If you’re reading this, know that you’re enough.
The feeling of being enough is one of the most powerful things, and it’s okay if your journey to it is difficult. For many years I struggled with the notion that I wasn’t enough. Wasn’t smart enough, wasn’t pretty enough, wasn’t funny enough. Constantly reaching for this imaginary goal that I believed would make me happy. I thought that I could only love myself if I was the perfect version of me: the perfect student, the perfect daughter, the perfect friend. And with that I would get angry if I messed up. I remember staring at myself in the mirror, filled with a self hatred that my stomach wasn’t flat or that I missed an easy point on an exam. Picking apart every flaw, outwards and inwards, until I was a shell of the person I once knew.
With this constant self depreciation, I lost a crucial aspect of life: being human. I was turning myself into a robotic version of a person. Not allowing myself to make any mistakes. I got drunk off of validation, and crumbled at criticism. Crying for hours on end if I got a bad grade, and refusing to look at myself in the mirror because I hated what looked back at me. The expectations I set for myself were too high, and I was constantly grappling with the feeling of failure.
Consequently, I started to have a huge increase in my anxiety.
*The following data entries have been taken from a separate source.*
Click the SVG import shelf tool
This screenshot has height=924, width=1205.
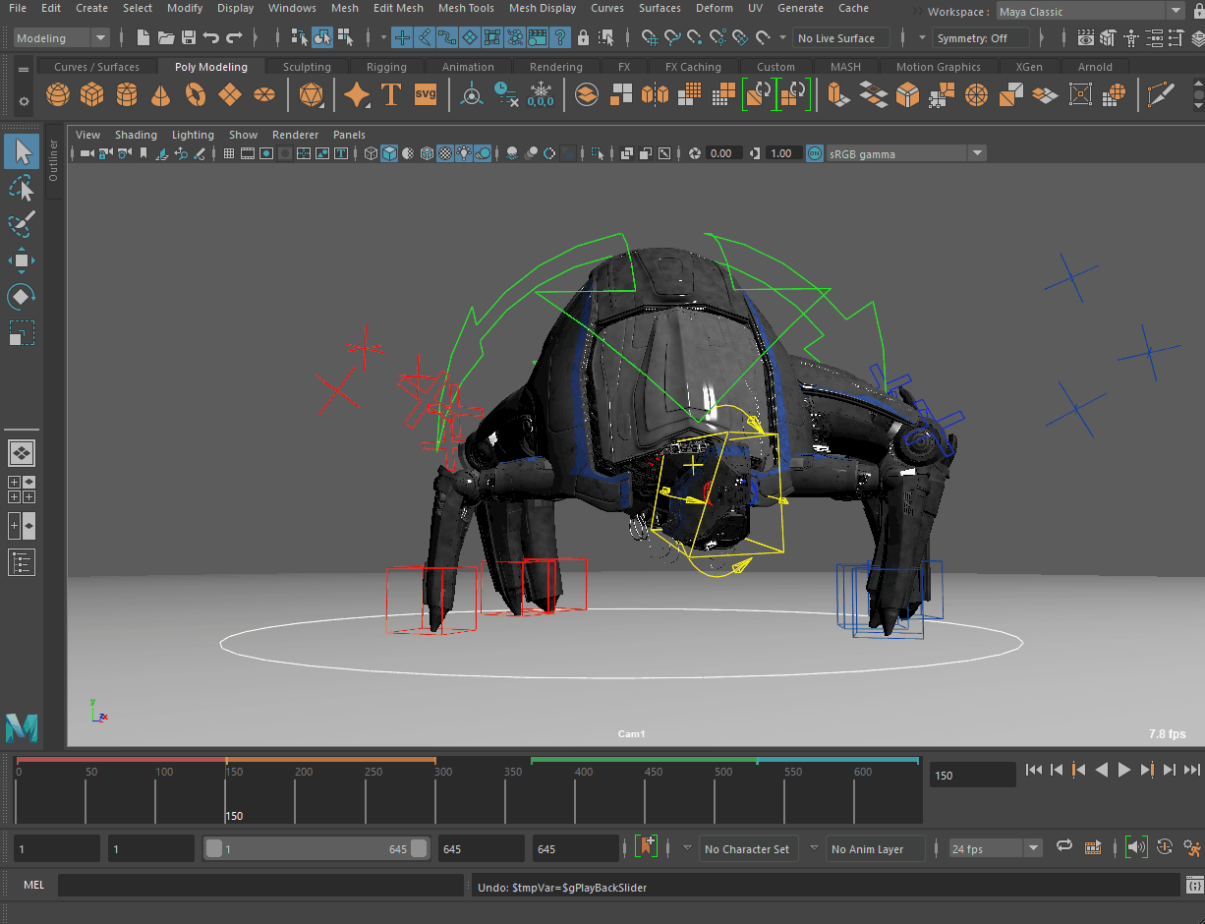[x=425, y=95]
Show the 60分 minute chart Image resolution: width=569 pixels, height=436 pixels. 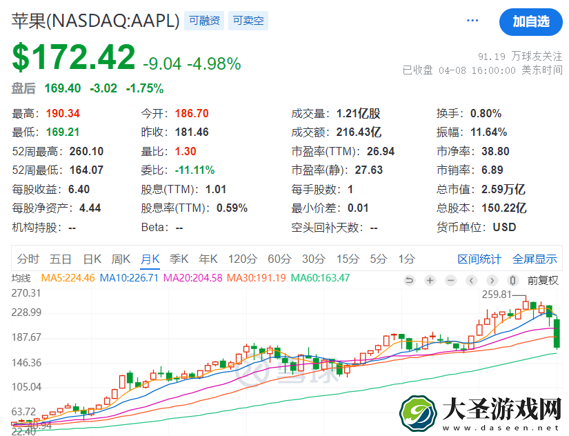coord(279,259)
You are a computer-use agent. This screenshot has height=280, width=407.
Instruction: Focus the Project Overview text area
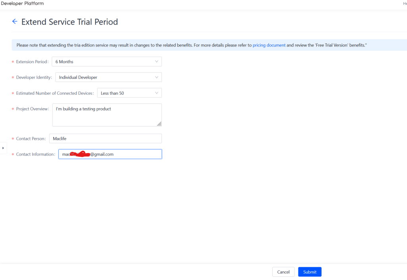pos(107,115)
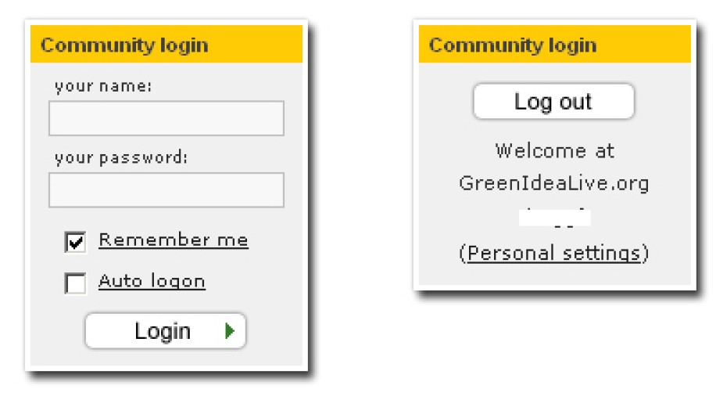Click the GreenIdeaLive.org site name
Image resolution: width=716 pixels, height=407 pixels.
tap(554, 184)
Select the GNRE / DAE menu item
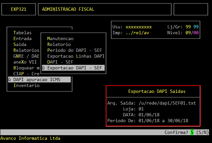Image resolution: width=212 pixels, height=143 pixels. (x=26, y=56)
I somehow thought that the standards I set for myself were the same ones that others set for me. I would have panic attacks if my clothes didn’t look right because I thought everyone would judge me for it. I would shake with anxiety before speaking in class because I thought everyone would think I was stupid. I would cry myself to sleep if I got a bad grade because I thought it meant I wouldn’t get into college. The place I was in mentally was painful, and it was taking a toll on me.
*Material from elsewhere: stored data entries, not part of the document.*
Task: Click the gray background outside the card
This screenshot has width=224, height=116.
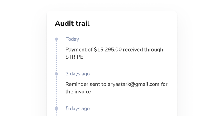Action: point(22,56)
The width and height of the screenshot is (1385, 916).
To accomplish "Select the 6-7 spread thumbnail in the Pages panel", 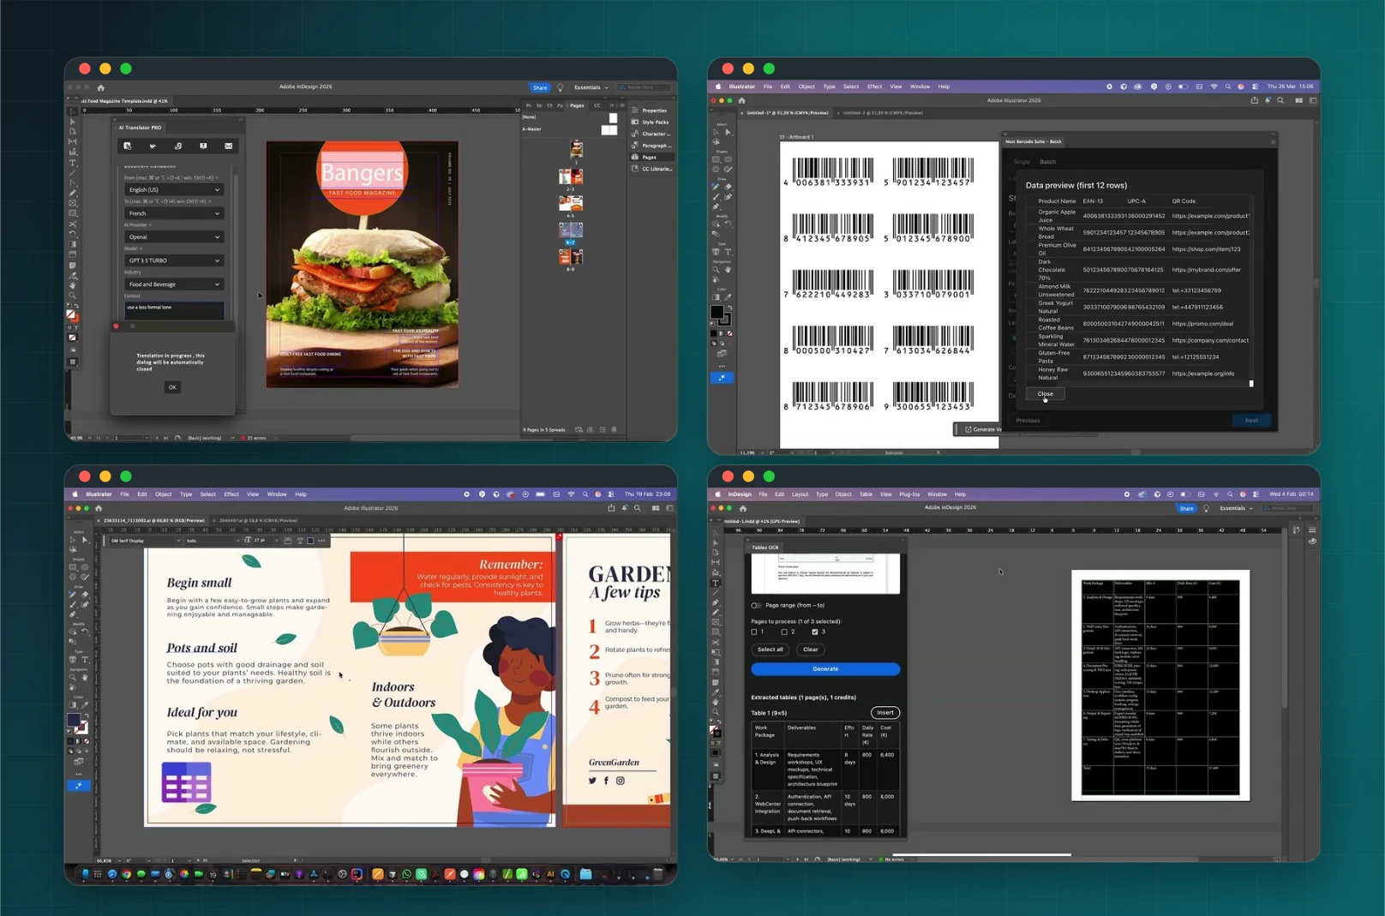I will click(571, 230).
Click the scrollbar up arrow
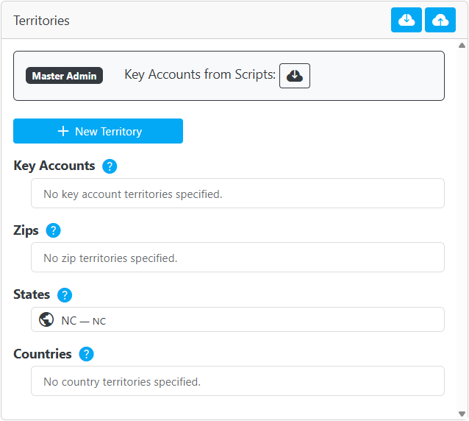The height and width of the screenshot is (421, 469). [x=461, y=45]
If you’re in that spot now I hear you, and I’m here for you. It took me a long time to realize I wanted to go to therapy- my anxiety was getting so bad I could barely sleep and I was losing my hair. I didn’t realize what was causing all of that until I opened up and looked at what I was doing to myself. You would never hold someone else to those expectations, so why are you doing it to yourself?
Building a relationship with yourself is one of the most difficult yet rewarding things to do. I remember crying in my room from happiness one day because for the first time in a long time, I was content with myself. Through all the darkness I finally saw a light. And if you’re reading this, you can too. I know it sounds hard, but try to get to know yourself better. Even though it sounds strange, I had no idea who I was. Take yourself out on dates, do activities solely for you, and most of all be forgiving. Be forgiving of your mistakes, of your changing body, of your changing goals. Love fiercely and unconditionally, and permit yourself to feel all emotions. Being human is an amazing thing, allow yourself to be one.
So if you’re reading this, know that everyone’s journey is not the same. Everyone's journey is not linear. There are days where I struggle and I feel like I’m right back in high school, paralyzed by fear at not living up to my own expectations. Then there’s days where I acknowledge how far I’ve come, where I feel a love for myself that was so foreign four years ago. You deserve to be here, and you deserve love. It’s natural to have moments of self doubt, but know that you’re enough and that you’re not alone.